Even more oddly still, it also seems that Hov’s shockingly forgetting a fundamental law of the music industry: that it’s a youth-driven industry and the one thing the kids want most of all is their own stars.

Jay Z himself is everybody’s father’s favorite rapper.

Could he have simply lost his fucking mind?

Possibly.

Legendary Atlanta-based New York DJ Tone Fresh suggests that Hov may be such a control freak that he’d sign a bunch of former foes just to be in authority over them.

That’s possible too.

Or could Hov be going for either one last smash hit per artist or one significant mega-album which would reinvent music as we know it?

I remember how right after chipping with the 49ers, Deion Sanders appeared on the cover of Sports Illustrated under the headline “Why Is This Man Worth 35 Million?” which was what his new Dallas Cowboys contract was worth.

The article argued that if the Cowboys, with Sanders, won even one ring, he’d have proven well worth the investment.

The Cowboys went on to chip that very same season.

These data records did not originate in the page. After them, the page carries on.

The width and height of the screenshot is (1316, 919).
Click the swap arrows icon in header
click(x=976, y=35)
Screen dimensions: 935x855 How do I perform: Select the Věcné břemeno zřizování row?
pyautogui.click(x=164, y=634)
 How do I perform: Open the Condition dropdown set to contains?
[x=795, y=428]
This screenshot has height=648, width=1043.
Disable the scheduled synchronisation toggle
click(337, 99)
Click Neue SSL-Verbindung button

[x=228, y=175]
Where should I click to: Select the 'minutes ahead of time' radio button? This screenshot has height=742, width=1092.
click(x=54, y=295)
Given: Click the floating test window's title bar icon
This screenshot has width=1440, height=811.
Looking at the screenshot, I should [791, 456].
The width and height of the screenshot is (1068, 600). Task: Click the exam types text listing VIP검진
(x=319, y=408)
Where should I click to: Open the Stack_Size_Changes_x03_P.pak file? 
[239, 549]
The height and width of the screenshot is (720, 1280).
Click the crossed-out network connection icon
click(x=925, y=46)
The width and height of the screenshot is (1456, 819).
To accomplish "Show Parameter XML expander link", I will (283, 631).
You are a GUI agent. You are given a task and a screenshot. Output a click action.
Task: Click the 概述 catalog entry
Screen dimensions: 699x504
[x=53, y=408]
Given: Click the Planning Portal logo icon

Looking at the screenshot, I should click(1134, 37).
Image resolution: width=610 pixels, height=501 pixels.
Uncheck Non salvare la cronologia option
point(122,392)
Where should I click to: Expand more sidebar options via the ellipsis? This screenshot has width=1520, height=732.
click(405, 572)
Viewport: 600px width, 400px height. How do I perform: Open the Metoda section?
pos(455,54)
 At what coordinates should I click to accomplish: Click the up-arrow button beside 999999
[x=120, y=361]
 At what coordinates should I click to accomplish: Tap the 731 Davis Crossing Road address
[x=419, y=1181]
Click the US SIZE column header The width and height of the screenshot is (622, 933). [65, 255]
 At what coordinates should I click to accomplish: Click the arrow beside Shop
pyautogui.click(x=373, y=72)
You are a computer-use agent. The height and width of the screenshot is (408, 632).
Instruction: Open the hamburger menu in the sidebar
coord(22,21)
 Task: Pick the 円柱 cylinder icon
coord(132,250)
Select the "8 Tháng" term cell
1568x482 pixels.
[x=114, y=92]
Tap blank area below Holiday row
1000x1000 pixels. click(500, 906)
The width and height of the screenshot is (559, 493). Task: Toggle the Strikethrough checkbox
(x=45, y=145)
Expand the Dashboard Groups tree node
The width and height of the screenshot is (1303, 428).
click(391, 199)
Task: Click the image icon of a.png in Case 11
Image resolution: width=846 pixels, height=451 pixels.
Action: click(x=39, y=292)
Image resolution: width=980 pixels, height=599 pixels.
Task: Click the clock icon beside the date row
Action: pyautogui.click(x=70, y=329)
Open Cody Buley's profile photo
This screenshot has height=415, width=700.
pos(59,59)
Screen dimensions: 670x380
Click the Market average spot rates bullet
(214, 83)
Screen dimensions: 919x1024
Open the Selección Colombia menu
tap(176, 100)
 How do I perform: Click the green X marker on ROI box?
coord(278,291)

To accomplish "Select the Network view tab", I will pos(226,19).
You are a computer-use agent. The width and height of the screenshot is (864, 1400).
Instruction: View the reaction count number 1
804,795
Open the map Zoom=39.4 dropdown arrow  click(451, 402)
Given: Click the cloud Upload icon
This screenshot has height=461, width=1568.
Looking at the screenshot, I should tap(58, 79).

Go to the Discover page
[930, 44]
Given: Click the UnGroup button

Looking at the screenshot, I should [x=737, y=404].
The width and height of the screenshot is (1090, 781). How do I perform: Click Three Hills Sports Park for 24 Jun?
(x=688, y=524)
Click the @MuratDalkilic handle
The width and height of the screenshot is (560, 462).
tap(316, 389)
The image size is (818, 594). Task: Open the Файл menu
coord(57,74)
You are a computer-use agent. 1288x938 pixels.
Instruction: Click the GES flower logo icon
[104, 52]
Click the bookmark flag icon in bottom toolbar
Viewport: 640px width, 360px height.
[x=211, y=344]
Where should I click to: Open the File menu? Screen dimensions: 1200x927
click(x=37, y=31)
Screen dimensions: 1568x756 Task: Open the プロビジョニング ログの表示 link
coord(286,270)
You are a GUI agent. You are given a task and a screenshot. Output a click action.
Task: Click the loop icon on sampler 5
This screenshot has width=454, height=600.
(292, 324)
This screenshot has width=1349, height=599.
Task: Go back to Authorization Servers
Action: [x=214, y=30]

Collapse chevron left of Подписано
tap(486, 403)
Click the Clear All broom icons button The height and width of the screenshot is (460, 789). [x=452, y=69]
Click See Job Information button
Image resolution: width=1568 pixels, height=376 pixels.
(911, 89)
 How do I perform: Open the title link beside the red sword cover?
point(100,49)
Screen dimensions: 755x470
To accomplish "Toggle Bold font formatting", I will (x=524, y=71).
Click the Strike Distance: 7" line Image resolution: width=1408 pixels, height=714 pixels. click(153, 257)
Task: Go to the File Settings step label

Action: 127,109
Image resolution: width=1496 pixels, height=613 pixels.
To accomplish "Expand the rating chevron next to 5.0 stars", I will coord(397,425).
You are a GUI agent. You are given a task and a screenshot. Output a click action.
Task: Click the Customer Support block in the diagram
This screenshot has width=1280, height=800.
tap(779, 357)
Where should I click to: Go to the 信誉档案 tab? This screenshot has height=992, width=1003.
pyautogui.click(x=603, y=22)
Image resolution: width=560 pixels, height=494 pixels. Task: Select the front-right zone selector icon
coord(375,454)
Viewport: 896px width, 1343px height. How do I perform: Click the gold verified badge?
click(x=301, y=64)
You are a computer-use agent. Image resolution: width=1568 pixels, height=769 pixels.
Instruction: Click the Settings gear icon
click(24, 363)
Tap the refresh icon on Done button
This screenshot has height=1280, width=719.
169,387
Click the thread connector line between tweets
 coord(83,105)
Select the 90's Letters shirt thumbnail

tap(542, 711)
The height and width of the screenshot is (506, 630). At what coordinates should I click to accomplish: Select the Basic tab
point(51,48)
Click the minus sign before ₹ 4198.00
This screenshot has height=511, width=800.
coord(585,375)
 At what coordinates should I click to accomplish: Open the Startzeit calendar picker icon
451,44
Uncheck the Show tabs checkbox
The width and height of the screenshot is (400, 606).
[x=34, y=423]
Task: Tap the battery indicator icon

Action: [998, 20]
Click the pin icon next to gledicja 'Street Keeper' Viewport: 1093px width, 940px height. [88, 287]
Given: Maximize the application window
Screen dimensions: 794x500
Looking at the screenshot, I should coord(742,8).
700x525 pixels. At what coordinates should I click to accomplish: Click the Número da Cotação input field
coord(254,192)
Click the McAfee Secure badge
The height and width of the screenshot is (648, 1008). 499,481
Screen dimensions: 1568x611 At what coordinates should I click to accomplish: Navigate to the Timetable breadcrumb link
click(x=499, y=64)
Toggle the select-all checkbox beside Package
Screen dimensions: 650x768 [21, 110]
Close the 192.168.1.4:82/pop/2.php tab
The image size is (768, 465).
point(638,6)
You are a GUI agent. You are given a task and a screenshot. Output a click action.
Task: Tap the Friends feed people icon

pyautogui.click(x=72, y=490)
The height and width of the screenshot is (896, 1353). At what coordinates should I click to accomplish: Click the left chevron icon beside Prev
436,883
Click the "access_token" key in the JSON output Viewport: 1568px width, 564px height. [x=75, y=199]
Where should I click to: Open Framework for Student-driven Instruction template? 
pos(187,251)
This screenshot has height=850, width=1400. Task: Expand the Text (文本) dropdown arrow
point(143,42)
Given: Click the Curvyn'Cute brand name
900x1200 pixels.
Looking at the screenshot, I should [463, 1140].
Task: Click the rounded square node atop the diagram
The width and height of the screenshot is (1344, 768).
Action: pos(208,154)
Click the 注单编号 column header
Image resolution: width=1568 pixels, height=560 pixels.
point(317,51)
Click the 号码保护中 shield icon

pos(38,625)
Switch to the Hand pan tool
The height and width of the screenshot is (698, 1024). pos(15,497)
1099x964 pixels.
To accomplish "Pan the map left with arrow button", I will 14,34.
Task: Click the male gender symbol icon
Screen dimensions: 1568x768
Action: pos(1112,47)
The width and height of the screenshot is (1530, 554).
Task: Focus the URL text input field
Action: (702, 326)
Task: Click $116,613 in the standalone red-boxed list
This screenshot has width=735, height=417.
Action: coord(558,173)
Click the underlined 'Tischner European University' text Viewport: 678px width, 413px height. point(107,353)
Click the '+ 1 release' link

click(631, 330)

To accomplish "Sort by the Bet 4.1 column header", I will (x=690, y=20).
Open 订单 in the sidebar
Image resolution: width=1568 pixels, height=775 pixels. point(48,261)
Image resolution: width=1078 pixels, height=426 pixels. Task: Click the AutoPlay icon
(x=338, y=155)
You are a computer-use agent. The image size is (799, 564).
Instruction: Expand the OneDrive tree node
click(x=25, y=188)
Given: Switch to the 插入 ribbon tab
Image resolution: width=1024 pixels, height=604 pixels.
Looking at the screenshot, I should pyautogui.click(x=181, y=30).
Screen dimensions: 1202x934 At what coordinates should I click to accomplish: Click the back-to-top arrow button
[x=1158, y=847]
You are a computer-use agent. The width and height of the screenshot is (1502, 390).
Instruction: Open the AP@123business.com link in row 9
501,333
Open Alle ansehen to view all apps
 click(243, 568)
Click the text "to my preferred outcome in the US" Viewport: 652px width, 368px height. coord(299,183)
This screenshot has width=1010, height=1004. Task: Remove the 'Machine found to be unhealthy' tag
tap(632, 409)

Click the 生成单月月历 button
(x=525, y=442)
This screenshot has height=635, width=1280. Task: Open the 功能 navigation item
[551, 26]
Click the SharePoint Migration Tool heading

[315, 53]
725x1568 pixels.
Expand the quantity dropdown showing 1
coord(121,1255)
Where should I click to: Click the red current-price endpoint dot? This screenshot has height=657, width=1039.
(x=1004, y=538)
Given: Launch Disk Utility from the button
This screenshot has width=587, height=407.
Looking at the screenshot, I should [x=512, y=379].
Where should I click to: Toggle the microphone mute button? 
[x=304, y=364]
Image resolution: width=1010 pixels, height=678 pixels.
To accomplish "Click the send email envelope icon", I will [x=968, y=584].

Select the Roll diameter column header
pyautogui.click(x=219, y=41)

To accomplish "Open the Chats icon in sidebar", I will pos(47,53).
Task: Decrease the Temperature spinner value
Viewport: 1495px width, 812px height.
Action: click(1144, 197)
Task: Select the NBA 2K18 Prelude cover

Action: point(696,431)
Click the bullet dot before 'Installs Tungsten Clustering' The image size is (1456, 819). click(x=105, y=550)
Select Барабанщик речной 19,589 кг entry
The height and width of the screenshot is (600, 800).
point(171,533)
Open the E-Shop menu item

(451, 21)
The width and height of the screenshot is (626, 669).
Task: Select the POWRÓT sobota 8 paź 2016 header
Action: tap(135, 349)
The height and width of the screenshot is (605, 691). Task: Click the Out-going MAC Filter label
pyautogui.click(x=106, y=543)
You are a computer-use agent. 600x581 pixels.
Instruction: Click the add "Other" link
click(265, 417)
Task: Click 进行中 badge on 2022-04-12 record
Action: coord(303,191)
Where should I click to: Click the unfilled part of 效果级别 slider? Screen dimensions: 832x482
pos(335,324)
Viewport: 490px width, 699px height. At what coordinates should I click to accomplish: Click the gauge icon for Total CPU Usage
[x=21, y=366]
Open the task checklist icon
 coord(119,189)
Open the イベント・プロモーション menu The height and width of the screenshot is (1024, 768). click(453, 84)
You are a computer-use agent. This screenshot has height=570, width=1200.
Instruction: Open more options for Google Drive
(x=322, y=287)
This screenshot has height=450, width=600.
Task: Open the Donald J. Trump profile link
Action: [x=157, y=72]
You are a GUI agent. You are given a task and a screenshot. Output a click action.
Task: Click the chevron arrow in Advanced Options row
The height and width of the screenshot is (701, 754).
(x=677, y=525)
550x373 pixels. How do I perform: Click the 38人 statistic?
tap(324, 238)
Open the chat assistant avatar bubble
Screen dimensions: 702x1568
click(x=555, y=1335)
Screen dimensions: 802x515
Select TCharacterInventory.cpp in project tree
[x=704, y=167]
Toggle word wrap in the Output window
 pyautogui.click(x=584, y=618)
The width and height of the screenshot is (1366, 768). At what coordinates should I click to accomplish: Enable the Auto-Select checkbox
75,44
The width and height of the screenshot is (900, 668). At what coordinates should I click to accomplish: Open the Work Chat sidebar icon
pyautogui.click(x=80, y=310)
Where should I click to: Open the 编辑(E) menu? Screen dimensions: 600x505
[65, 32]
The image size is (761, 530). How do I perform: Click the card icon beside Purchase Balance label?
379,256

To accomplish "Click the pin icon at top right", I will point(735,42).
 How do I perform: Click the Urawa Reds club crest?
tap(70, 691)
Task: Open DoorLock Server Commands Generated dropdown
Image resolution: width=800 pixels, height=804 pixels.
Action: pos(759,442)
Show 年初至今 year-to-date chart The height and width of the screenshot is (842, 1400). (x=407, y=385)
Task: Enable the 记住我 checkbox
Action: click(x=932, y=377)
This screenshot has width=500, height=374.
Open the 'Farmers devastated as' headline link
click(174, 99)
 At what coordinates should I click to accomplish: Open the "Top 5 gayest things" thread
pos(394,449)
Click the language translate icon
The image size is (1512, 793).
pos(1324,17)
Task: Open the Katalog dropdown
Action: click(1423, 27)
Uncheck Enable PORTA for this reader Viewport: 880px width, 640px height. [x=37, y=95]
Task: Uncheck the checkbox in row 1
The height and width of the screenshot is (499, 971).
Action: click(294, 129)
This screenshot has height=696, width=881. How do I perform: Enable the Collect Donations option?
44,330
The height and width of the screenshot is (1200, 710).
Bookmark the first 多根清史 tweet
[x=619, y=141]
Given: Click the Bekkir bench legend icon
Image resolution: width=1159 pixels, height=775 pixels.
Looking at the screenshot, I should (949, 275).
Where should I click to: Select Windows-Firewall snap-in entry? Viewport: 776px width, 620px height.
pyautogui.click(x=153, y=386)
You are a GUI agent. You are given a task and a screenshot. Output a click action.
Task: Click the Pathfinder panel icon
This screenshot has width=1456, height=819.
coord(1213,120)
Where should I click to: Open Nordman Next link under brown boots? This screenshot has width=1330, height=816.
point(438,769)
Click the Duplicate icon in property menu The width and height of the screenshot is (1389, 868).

And maybe that’s what Jay Z has in mind.

I mean he does have some younger talent.

There’s J. Cole of course, Yo Gotti, DJ Mustard and the ever radiant Rihanna; who looked for all the world like she was enduring the Roc Nation brunch with the same plastic grin and gritted forbearance as a bride-to-be sitting through her mother showing baby pictures of her to her intended.

If, perhaps, Jay Z could pull off a worldwide mega-tour with all the marketing and merchandising that would naturally accompany such a feat, signing all those old heads may indeed be a coup.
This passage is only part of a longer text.